Fifth, the purpose of all of this is to teach our daughter. Some useful questions may need to be asked. Is she learning anything? I think so, but the learning process is so gradual at times it can be hard to see. Is she enjoying her schooling? Yes, she was eager to get started and even plays school when she isn't actually doing it. Do I see evidence that she is maturing in her abilities? Yes, she is taking more responsibility for doing things herself. She is helping her sister by reading to her and teaching her. She is very proud of the fact that she is a "first-grader" and is thankfully oblivious that her skills are more advanced than her peers in many areas. She has an incredibly intense competitive spirit and would be an annoying braggart if she were aware of the differences. She has a way to go to get her social and emotional levels to match her academic ability, but I have confidence that a homeschooling environment is a more nurturing environment to work through the tough spots there. Having been in a similarly disjointed academic age/emotional age situation myself, but in a public school, I don't want her to have to go through some of the painful stuff that I had to go through. It took me about a decade to work past some the the emotional scars I got in public school (and that was in good schools, with good teachers, and generally good kids). And lest anyone thinks we are not "socializing" her, let me assure you that she is not isolated. She has classroom experience in church with her age peers. She has community involvement through the local parks and rec. programs. She is not shy and will often speak her mind to strangers to my mild embarrassment (as I am very introverted).

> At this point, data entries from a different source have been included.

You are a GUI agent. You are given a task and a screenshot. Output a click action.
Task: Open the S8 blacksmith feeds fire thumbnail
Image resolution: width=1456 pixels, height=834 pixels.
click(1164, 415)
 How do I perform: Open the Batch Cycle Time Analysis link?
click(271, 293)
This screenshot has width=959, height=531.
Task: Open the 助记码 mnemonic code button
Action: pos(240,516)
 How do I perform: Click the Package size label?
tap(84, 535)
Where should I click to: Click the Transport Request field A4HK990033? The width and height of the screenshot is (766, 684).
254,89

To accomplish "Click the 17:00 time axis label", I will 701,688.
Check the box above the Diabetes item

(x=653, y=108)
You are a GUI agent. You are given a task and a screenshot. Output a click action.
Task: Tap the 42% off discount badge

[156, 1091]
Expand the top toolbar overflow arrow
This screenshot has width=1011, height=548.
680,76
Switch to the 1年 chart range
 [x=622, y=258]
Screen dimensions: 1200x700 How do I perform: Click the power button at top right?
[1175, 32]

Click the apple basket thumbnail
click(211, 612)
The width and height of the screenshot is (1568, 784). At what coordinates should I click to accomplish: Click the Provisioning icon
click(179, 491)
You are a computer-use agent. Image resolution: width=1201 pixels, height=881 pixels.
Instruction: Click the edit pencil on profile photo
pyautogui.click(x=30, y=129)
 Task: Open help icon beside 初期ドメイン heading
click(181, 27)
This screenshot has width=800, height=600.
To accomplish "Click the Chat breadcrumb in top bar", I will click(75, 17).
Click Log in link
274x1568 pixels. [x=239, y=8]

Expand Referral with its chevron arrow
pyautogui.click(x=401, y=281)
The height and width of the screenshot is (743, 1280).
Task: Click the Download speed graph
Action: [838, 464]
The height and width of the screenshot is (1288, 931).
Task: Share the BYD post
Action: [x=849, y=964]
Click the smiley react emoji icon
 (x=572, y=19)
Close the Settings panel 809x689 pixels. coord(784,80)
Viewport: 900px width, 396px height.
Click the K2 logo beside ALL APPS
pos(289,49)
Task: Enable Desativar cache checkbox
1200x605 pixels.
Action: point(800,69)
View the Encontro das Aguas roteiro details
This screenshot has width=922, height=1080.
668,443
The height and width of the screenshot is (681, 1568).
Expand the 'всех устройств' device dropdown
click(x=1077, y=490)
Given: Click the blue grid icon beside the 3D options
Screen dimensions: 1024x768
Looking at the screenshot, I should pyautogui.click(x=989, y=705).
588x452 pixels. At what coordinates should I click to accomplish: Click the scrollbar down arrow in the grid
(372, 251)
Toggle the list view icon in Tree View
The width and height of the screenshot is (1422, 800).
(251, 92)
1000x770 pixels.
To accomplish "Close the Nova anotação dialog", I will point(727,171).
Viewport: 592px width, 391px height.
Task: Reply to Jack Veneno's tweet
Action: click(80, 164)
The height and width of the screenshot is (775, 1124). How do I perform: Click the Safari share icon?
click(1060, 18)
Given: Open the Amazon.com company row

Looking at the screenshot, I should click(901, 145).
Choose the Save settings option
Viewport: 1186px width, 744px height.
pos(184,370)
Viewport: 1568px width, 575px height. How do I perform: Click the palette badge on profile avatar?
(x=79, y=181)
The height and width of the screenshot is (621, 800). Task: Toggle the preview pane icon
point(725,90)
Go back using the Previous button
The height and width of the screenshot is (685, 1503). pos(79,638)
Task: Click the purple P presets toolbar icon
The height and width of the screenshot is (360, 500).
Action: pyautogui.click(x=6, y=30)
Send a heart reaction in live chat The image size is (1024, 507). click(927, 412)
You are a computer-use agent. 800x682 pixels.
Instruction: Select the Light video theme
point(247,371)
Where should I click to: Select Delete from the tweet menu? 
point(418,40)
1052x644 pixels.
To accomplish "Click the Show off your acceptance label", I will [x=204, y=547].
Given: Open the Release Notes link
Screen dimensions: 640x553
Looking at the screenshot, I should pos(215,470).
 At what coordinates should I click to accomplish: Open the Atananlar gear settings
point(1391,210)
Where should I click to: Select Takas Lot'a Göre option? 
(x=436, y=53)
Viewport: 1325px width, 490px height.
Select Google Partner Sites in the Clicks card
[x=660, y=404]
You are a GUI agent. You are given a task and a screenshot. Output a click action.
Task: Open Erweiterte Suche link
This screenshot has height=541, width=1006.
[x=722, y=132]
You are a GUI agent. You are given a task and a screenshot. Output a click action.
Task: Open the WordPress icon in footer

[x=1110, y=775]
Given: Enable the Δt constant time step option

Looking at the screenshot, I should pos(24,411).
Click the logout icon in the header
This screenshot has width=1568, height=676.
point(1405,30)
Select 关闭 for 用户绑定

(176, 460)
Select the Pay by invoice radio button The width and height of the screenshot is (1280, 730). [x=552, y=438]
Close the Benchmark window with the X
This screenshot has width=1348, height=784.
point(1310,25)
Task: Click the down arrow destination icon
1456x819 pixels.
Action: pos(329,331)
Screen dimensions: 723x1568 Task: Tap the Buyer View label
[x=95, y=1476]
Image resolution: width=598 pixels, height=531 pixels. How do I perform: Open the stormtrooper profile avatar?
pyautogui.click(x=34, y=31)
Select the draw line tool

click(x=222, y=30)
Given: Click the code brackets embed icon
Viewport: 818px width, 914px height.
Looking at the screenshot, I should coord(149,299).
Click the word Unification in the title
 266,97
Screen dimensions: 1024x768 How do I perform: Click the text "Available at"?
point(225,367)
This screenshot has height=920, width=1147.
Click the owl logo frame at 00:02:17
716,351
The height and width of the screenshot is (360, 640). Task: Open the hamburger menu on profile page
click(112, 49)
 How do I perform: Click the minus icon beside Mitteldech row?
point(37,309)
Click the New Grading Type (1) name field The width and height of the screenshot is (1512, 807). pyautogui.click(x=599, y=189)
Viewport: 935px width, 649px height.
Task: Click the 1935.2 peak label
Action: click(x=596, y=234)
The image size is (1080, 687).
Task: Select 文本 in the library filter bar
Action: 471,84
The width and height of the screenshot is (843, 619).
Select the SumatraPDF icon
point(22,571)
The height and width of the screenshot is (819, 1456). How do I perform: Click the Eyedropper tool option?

My conclusion is that we are not overworking our daughter. She has an appropriate amount of schoolwork. As it gets more challenging, she will probably spend more time on it, but at this point I have no concerns about that. There is room for improvement, but if there weren't our job would be done. It is sometimes hard to juggle it all, but that is because I have chosen to do so many things all at once. I am trying to be realistic and keep perspective on what is most important.